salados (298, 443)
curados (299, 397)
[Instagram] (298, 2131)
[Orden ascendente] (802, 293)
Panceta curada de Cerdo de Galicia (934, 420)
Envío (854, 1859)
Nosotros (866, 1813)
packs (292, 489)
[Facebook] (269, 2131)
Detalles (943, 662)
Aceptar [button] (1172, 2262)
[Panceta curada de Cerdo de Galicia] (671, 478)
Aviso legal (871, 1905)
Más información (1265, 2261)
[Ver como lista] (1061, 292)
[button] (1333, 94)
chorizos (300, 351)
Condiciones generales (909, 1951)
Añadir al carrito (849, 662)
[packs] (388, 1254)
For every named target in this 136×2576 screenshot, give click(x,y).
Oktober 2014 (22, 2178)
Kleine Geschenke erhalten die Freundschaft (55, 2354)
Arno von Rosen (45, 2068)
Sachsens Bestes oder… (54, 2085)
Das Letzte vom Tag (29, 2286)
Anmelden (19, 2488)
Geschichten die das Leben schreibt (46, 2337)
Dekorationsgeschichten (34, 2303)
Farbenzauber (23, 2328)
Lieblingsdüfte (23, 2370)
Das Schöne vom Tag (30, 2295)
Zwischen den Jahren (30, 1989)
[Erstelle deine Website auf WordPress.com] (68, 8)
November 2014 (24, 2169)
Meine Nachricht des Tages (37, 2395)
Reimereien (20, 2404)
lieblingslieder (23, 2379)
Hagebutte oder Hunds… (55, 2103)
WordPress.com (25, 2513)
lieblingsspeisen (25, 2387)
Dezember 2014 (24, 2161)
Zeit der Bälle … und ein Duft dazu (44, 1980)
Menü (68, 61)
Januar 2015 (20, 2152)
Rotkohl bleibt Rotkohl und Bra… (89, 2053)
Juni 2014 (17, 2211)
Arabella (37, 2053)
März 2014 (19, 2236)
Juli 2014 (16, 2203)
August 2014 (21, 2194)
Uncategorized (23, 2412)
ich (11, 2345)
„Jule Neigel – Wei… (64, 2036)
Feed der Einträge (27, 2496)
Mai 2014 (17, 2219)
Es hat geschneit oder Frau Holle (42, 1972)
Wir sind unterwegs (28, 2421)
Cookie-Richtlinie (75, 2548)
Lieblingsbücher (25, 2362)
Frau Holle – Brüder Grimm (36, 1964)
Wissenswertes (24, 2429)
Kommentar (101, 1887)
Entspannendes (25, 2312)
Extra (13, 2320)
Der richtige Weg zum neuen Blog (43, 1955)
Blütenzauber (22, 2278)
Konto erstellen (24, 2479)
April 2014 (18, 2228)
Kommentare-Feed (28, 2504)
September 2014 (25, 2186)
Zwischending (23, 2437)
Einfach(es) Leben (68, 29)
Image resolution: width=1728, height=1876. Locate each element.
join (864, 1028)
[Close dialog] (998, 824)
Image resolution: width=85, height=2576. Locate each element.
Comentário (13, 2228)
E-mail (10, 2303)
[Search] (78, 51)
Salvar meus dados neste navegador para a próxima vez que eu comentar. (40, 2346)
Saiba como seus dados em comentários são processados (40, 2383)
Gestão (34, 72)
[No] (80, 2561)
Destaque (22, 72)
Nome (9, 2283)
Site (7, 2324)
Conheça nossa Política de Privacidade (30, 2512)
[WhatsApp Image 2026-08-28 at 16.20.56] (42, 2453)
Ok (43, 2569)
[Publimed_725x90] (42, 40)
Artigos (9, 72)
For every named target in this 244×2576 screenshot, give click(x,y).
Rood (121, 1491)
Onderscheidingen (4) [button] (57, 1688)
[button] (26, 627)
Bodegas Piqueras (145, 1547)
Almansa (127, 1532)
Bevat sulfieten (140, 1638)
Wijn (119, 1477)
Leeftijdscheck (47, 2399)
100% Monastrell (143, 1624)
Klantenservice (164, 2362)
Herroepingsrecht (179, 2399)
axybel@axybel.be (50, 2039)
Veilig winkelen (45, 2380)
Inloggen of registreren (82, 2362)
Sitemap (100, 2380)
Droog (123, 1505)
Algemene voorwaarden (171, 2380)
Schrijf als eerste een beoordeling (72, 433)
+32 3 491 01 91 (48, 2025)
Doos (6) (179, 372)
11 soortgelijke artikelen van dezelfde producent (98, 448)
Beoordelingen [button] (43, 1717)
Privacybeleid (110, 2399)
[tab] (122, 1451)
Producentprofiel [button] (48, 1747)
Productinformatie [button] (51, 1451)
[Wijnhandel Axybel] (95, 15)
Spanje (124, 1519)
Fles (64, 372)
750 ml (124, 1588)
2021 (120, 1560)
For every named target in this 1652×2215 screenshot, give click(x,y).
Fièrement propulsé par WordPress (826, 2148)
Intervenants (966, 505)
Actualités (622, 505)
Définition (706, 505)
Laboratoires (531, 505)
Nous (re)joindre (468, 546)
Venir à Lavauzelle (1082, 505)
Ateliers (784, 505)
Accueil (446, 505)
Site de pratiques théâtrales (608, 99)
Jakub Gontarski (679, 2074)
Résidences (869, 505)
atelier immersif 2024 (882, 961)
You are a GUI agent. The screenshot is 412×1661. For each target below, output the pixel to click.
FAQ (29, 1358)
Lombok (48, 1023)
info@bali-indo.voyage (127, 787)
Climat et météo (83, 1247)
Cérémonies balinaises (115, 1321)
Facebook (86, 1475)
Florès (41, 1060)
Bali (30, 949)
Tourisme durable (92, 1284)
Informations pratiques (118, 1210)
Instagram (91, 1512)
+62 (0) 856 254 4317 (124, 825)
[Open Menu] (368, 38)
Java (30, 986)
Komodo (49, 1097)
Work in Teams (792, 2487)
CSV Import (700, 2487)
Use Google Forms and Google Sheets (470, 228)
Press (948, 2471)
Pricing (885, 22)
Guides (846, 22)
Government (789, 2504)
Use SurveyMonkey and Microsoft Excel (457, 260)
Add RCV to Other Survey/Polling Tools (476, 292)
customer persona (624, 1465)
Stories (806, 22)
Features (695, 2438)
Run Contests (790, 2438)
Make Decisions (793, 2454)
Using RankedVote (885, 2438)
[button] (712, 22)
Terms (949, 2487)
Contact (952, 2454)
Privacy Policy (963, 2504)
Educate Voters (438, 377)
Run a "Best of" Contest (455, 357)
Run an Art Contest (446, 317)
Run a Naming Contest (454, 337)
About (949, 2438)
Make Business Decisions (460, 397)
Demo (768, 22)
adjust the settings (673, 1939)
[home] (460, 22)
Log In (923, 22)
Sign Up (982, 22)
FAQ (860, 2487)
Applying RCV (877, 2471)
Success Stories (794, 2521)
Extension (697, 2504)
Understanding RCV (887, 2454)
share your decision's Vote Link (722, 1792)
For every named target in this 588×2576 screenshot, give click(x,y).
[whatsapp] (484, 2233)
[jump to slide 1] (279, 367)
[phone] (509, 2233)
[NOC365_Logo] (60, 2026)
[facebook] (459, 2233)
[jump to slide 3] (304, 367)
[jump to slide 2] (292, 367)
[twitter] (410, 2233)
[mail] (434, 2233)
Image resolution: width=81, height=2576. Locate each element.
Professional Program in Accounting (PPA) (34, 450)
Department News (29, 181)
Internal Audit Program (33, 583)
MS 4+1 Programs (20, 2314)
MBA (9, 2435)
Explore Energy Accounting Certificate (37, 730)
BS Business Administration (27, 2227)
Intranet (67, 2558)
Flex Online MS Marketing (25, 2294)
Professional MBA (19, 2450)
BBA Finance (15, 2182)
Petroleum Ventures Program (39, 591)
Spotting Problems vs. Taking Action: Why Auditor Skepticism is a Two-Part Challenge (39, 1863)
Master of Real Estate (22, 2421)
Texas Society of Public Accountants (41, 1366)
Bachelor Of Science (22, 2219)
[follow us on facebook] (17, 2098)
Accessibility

- - - - - - -

Exercise » Reproduce, please, the lines of the material from its first line down to the line containing "Juni 2014 (17, 2211)", keeping both ends and nothing beyond them.

The answer »
salados (298, 443)
curados (299, 397)
[Instagram] (298, 2131)
[Orden ascendente] (802, 293)
Panceta curada de Cerdo de Galicia (934, 420)
Envío (854, 1859)
Nosotros (866, 1813)
packs (292, 489)
[Facebook] (269, 2131)
Detalles (943, 662)
Aceptar [button] (1172, 2262)
[Panceta curada de Cerdo de Galicia] (671, 478)
Aviso legal (871, 1905)
Más información (1265, 2261)
[Ver como lista] (1061, 292)
[button] (1333, 94)
chorizos (300, 351)
Condiciones generales (909, 1951)
Añadir al carrito (849, 662)
[packs] (388, 1254)
For every named target in this 136×2576 screenshot, give click(x,y).
Oktober 2014 (22, 2178)
Kleine Geschenke erhalten die Freundschaft (55, 2354)
Arno von Rosen (45, 2068)
Sachsens Bestes oder… (54, 2085)
Das Letzte vom Tag (29, 2286)
Anmelden (19, 2488)
Geschichten die das Leben schreibt (46, 2337)
Dekorationsgeschichten (34, 2303)
Farbenzauber (23, 2328)
Lieblingsdüfte (23, 2370)
Das Schöne vom Tag (30, 2295)
Zwischen den Jahren (30, 1989)
[Erstelle deine Website auf WordPress.com] (68, 8)
November 2014 (24, 2169)
Meine Nachricht des Tages (37, 2395)
Reimereien (20, 2404)
lieblingslieder (23, 2379)
Hagebutte oder Hunds… (55, 2103)
WordPress.com (25, 2513)
lieblingsspeisen (25, 2387)
Dezember 2014 (24, 2161)
Zeit der Bälle … und ein Duft dazu (44, 1980)
Menü (68, 61)
Januar 2015 (20, 2152)
Rotkohl bleibt Rotkohl und Bra… (89, 2053)
Juni 2014 (17, 2211)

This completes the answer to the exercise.